日銀マイナス金利導入で株安の理由とは?

それにしても異常な株価下落が続きますね。週末には日経平均が760円下落し15,000円を割れて引きました。

 

この実体経済から説明できない程の尋常でない株安の主因は投機であることは先日説明しましたが、では、いつこの投機は収まるのでしょうか?

 

投機筋の売りが最も効果的に機能するのは、他の投資家の買い意欲を削ぎ、更に売りに傾かせる様な相場環境です。

 

ボラティリティの激し過ぎる相場では、売りも買いもできない様子見の投資家が増えます。

 

なぜだかわかりますか?

 

そう、エントリーポイントが全く読めないからです。

 

特に、投機売りなんて売るから下げる下がるから売るといった負のループですから、ここが底だっていう根拠を殆ど見いだせないのです。

 

この投機が続くマーケットでは、本来の投資家が退場していき、投機が幅を効かす質の悪いマーケットになる懸念があるので、一定の規制は必要なのです。

 

では、今の様な投機を鎮めるには何が必要かわかりますか?

 

そう、政策の発動です。

 

実際のマーケット見ていても解るでしょう。

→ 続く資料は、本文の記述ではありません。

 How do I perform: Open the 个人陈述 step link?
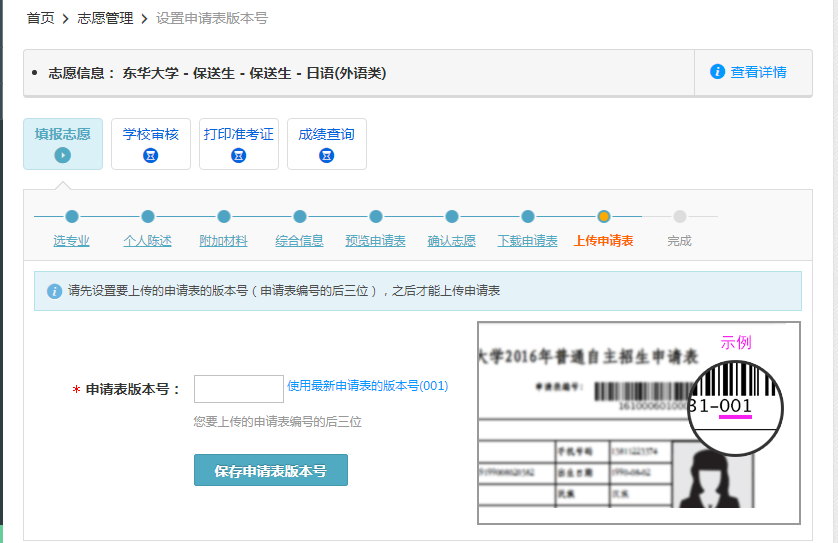pyautogui.click(x=147, y=241)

日銀の金融緩和期待が意識されると、日経平均が600円下げてたと思えば、後場にいきなり1000円近く上昇したりと、投機筋は政策期待によって慌てて買戻しを行うのです。

 

今のマーケットも同様の構図です。

 

1月29日の日銀のマイナス金利導入で、その日は投機の買戻しを誘いましたが、実はその効果は殆どないことに気づき、更に当面は日銀も動かないだろうと投機家が認識することで、再度、投機が活気づいたのでしょう。

 

そして、この投機売りは個人投資家や日経リンク債のノックインを巻き込み加速するのです。

 

では、日銀マイナス金利導入には、金融政策に最も必要な要素が欠けていたのですがわかりますか?

 

そう、投資家に効果があると思わす事ができなかったからなのです。

 

これは、金融政策の本質を理解している人からすれば常識でしょう。

 

黒田日銀総裁、岩田日銀副総裁、浜田内閣参与など言ってますね。

 

インフレになると皆に思い込ませる事が必要」だと。

 

そうなのです。

 

金融政策の本質とは、政策効果があると思い込ませ、投資家を動かすことなのです。

 

今の日本ならば、金融政策でインフレになると市場参加者に思い込ませて、実際にそれに沿った投資行動(株を買う)をさせる事なのです。

 

でも、日銀のマイナス金利導入ではそれができなかったどころか、日銀の金融政策の限界だとか手詰まり感を意識させてしまい投機売りが加速しているのです。

 

しかし、本当は日銀の金融政策に限界も手詰まり感もないのですがね。

 

まぁ、この「期待」の方向性の大切さを理解している投資家はあまりいないですね。

 

プロっぽく言えば、センチメントです。

 

白川日銀総裁時代の旧日銀はこの期待の効用を全く理解していませんでした。

 

これは見ていてストレスで頭がおかしくなりそうなくらいマーケットに無理解でした。

 

金融緩和は効果ないけどこれだけやりますとか、他国や政府からのプレッシャーでいやいややっているのが見え見えでしかもその政策規模も大してことないんだから、投資家がこれからインフレになると思い株を買うワケは一ミリもないのです。

 

そして、なんだ、あのインフレ目途の「目途」って?

 

あやふやななんとしてもやるんだという覚悟が全く感じられない中途半端は政策目標は!!

 

あぁ、思い出すだけで心が乱れるので、この話はやめておきます。

 

では、話を戻しますね。

 

ここからのシナリオとしては、「買い場」であることには変化はありません。

 

特に、長期投資家の視点からは、これだけのバーゲンセールはなかなかないでしょうね。

 

では、相場がボトムアウトし上昇トレンドに回帰するきっかけは?

 

そう、日銀が動く事がそう遠くない未来に予想されることでしょう。

 

期待への働きかけの重要性を理解している今の日銀が、今の様に期待インフレ率がだだ下がりの状況を放置する可能性は低いはずです。